### Brief
Taking the line with "1280x800 pixels. How" as the first, copy every line through the end of the records below exactly. Do not include pictures.

(Dataset entries)
○ ○ ○
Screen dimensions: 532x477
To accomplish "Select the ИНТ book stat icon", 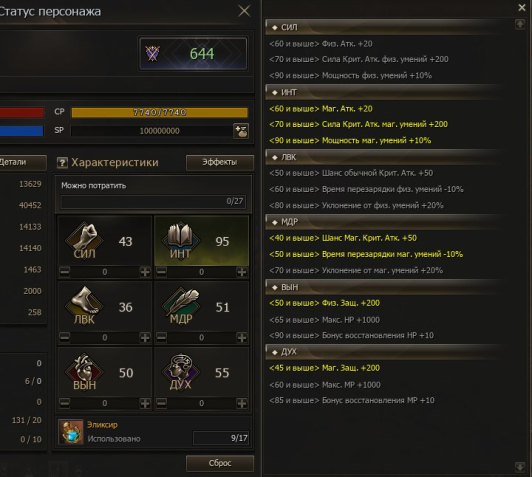I will tap(180, 238).
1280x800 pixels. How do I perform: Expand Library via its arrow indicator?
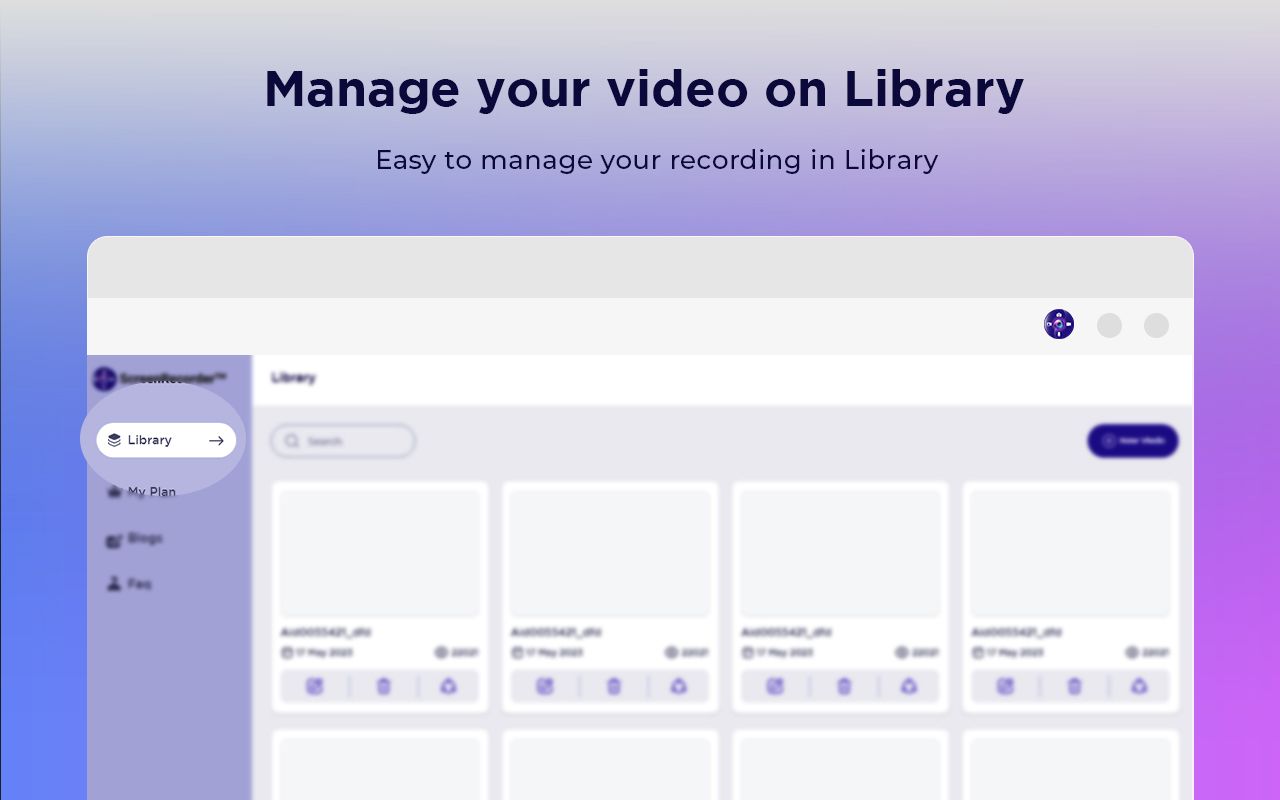pyautogui.click(x=216, y=440)
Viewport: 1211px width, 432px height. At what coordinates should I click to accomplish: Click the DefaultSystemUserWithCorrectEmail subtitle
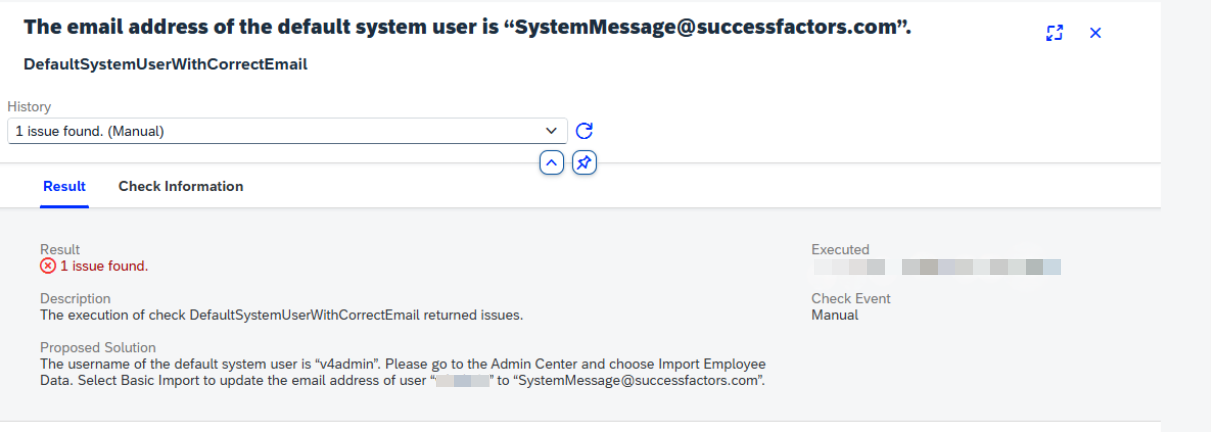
○ ○ ○
### Exercise response
1280x800 pixels. How do I perform: Expand Library via its arrow indicator?
pyautogui.click(x=216, y=440)
Viewport: 1211px width, 432px height. At what coordinates should I click to accomplish: Click the DefaultSystemUserWithCorrectEmail subtitle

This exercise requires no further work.